### [REQUIRED ACTION A]
Copy from the pineal gland figure captions below, starting at "Five (A) and" and ending at "μm. Astrocytes (arrow).".
### [REQUIRED ACTION B]
Using the pineal gland figure captions below, mark each statement yes or no and quote the words that decide it: (i) The saturation curves were obtained at 37°C for 1 h. (ii) Nuclei were stained with fluorescein. (iii) The binding experiments were done only once.

### [PAGE EXCERPT]
== Segment start ==

Fig 1. Cytological characterization of primary culture of ovine pineal gland cells.

Five (A) and eight days (B) primary culture of ovine pineal glands were observed by optical microscopy. Cells from ovine pineal glands were immunolabelled with anti-tryptophan hydroxylase (TPH, C) or anti- glial fibrillary acidic protein (GFAP, D) antibodies and detected by a peroxydase-coupled secondary antibody. Non immun serum (NIS) was used as a negative control (Fig 1E). Magnification was x400 in A and C, x200 in B and x100 in D. Pinealocyte were labelled with an anti-TPH antibody (G) detected by a cyanin-coupled secondary antibody, while astrocytes were labelled with an anti-GFAP antibody (H) detected by fluorescein-coupled secondary antibody. Nuclei were stained with DAPI (F). The merge of the three labelings is shown in I. Maginifcation is x10. Scale bar 50 μm. Astrocytes (arrow).

Fig 2. Binding properties of MT₁ and MT₂ in ovine pinealocytes.

Saturation curves performed with 2-[^125I]-MLT (A) and [^125I]-S70254 (C) on primary culture of ovine pineal gland cells at 37°C for 1 h. Specific binding is represented. Scatchard plot is associated with the saturation curves (B and D). The experiments are performed in duplicates and are repeated five times.

== Segment end ==

### [PROVIDED DATA]
== Segment start ==

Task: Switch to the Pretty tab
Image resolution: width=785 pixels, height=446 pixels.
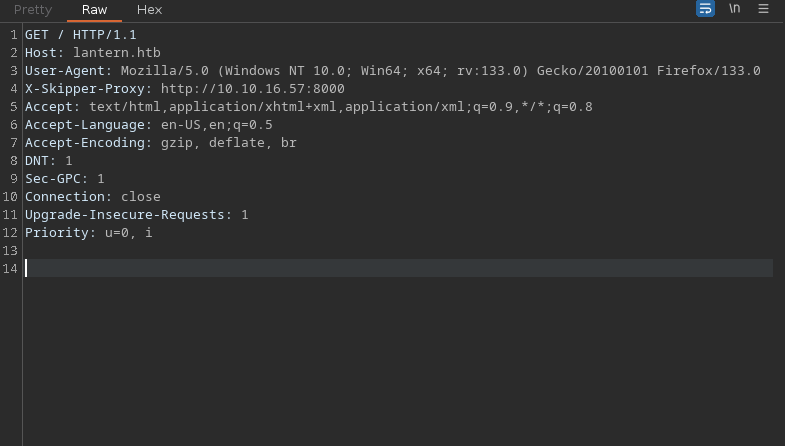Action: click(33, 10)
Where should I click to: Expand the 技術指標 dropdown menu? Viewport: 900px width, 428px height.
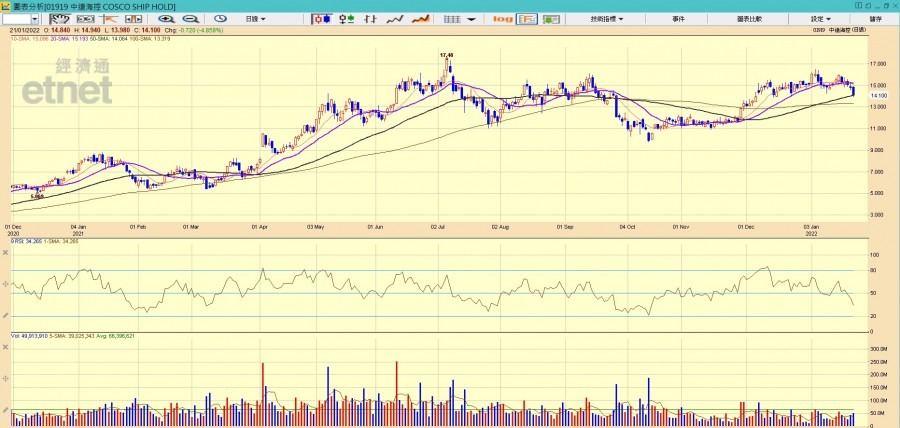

== Segment end ==

### [EXERCISE SOLUTION A]
Five (A) and eight days (B) primary culture of ovine pineal glands were observed by optical microscopy. Cells from ovine pineal glands were immunolabelled with anti-tryptophan hydroxylase (TPH, C) or anti- glial fibrillary acidic protein (GFAP, D) antibodies and detected by a peroxydase-coupled secondary antibody. Non immun serum (NIS) was used as a negative control (Fig 1E). Magnification was x400 in A and C, x200 in B and x100 in D. Pinealocyte were labelled with an anti-TPH antibody (G) detected by a cyanin-coupled secondary antibody, while astrocytes were labelled with an anti-GFAP antibody (H) detected by fluorescein-coupled secondary antibody. Nuclei were stained with DAPI (F). The merge of the three labelings is shown in I. Maginifcation is x10. Scale bar 50 μm. Astrocytes (arrow).

### [EXERCISE SOLUTION B]
(i) Yes: "at 37°C for 1 h"
(ii) No: "Nuclei were stained with DAPI (F)."
(iii) No: "The experiments are performed in duplicates and are repeated five times."